Zimbra on Hadoop
We are a small company that are trying to use ZCS mainly for email purposes. Internally we use Hadoop as our distributed file system and wanted to continue using that for the ZCS. Has any one integrated Zimbra with Hadoop? Specifically we want all data used by Zimbra to use Hadoop Distributed File System instead of the local filesystem. Thus all the message store etc should reside on hadoop. Any help on this regard is extremely appreciated.
Welcome to the forums :)
Well if you want the datastore on a alternative file system then why not just present the storage and mount it under /opt/zimbra/store ?
Thanks for the quick reply.
I am very new to Zimbra so please excuse me if these are very naive questions. I looked at the option of mounting Hadoop as a regular file system using FUSE. There are a couple of issues that I can't find answers for
1. Has anyone done any performance testing using FUSE mounting of Hadoop and using Zimbra? Our email traffic is fairly significant(and includes lots of big messages) so this is a very moot point.
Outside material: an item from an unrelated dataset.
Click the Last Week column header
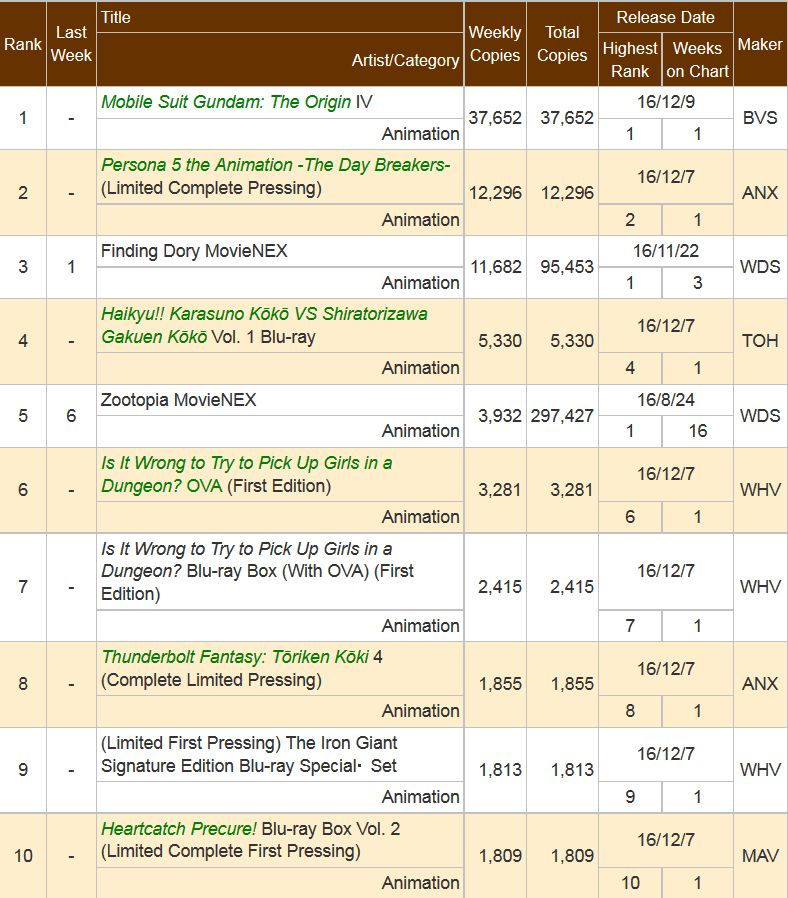This screenshot has width=788, height=898. coord(71,44)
2. Does all data that zimbra creates/uses reside on /opt/zimbra/store? Including any temporary scratch data, etc? Basically if a particular machine running zimbra goes down for whatever reason, does switching on another machine work?
Thanks in advance!
I haven't worked with hadoop specifically, so I can't answer the question about performance, but I would imagine you would set it up the same way you would for a ZCS cluster on a SAN only with a different filesystem..
Cluster Install for Single-Node ConfigurationFor Red Hat Cluster Suite Integration
file lock issues?
i was just thinking what could go wrong with "simply switching" over to another machine...
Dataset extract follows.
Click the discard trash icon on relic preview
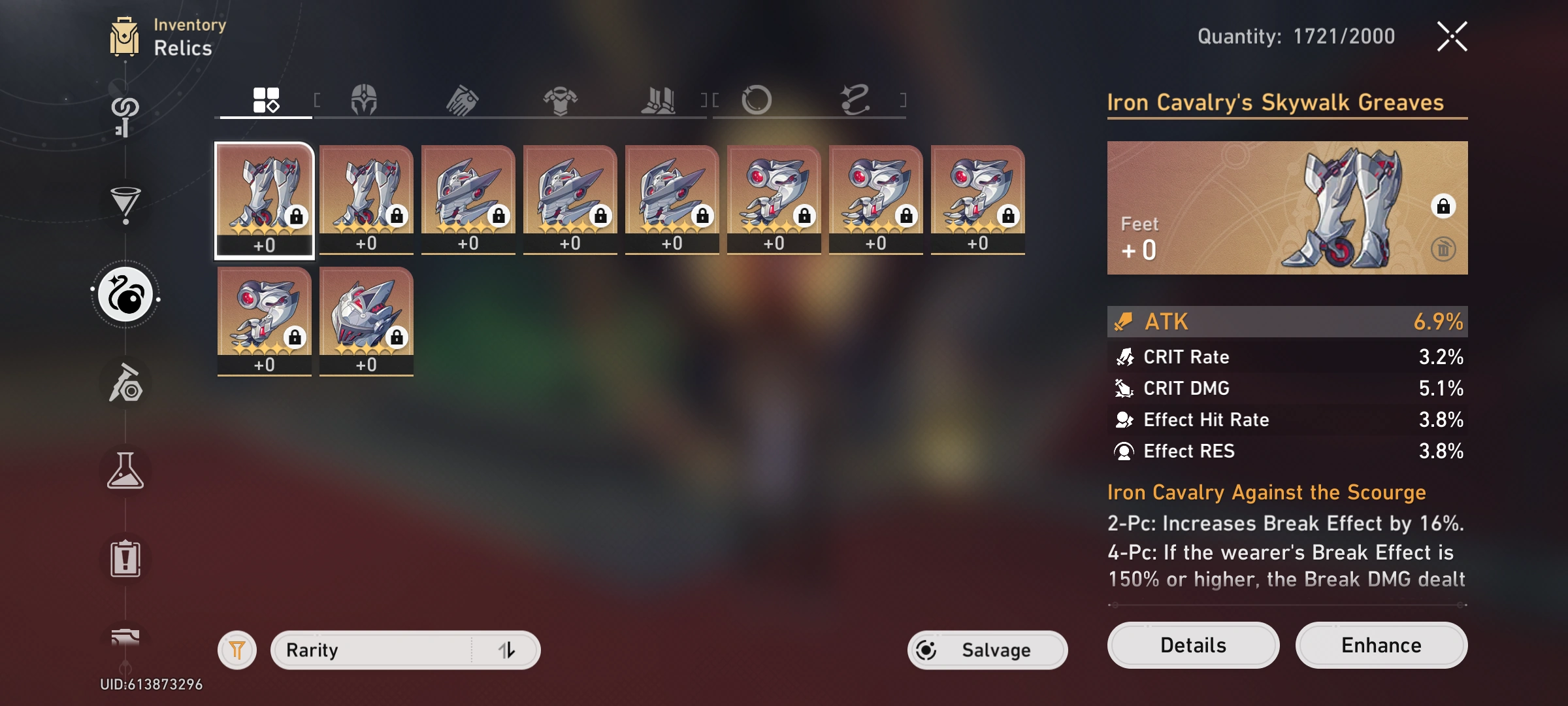 click(1443, 249)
Is it because zimbra could be setting up locks on certain files on the mount? ...which then would be an issue when another machine tries to access it.
maybe some one with more clarity wouldbe able to confirm this.
I like the idea of using one of the "slacker databases" like CouchDB or Hadoop DFS to save store filesystems, but I don't think that it's a easy implementation to do it in a way that Zimbra doesn't recognize. However, there is a closed RFE that might make this possible:
Originally Posted by tagman
Bug 30550 – Support for third party blob stores
There are some interesting ideas. If you do LDAP replication/MySQL replication and have the blog store in a replicated file store, this could be a very flexable and powerful system.
Check it out.